> _Supplied data_
------------------------------------------------------------
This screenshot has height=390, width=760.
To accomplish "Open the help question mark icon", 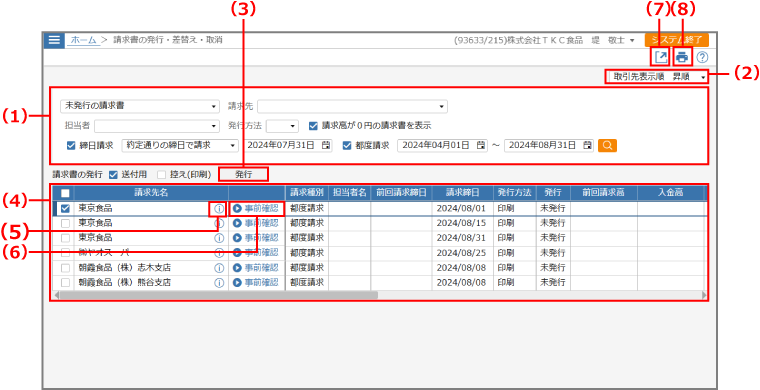I will 702,57.
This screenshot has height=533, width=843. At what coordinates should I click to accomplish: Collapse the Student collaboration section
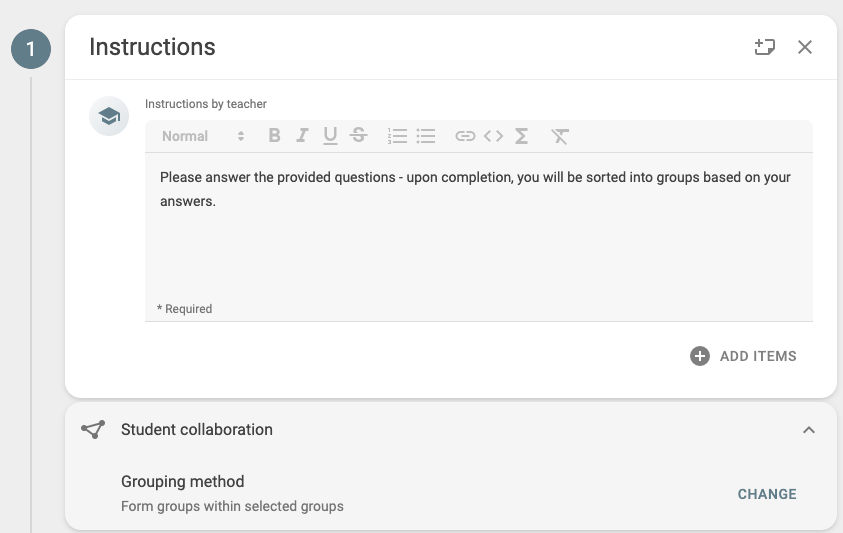click(809, 430)
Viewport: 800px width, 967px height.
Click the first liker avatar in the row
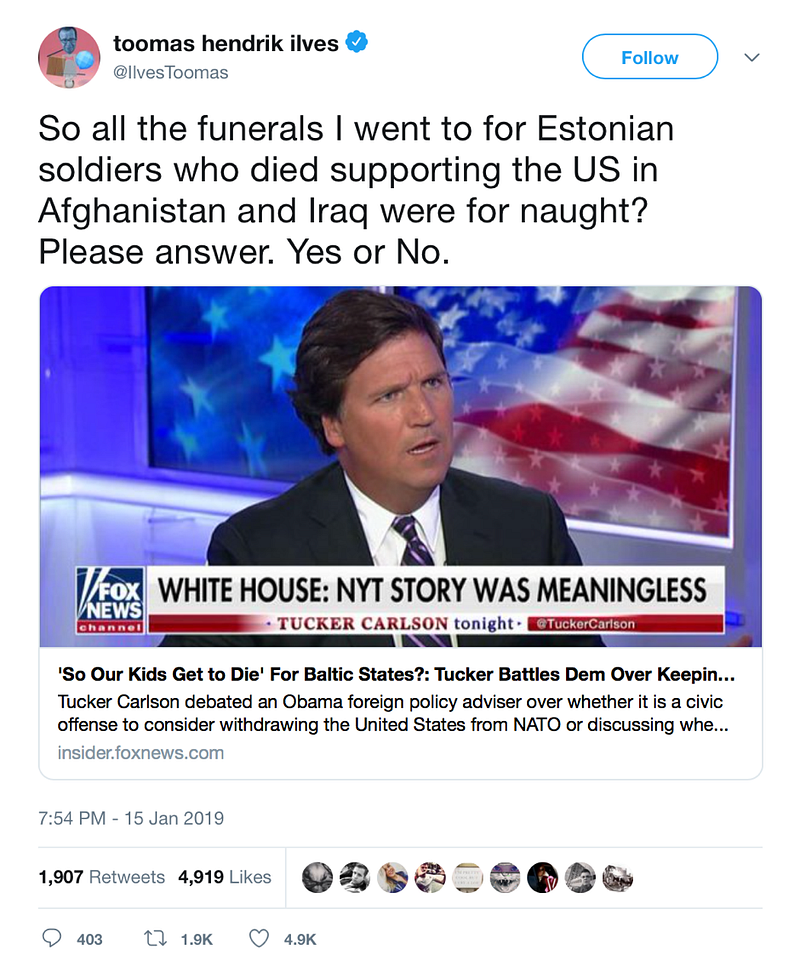[317, 876]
------------------------------------------------------------
> _Goal of the exercise_
In the records above, find the line with "This screenshot has height=533, width=843." and copy from it through the last line exactly, without the pictures.

> _Output_
This screenshot has height=533, width=843. At what coordinates should I click to accomplish: Collapse the Student collaboration section
click(809, 430)
Viewport: 800px width, 967px height.
Click the first liker avatar in the row
[317, 876]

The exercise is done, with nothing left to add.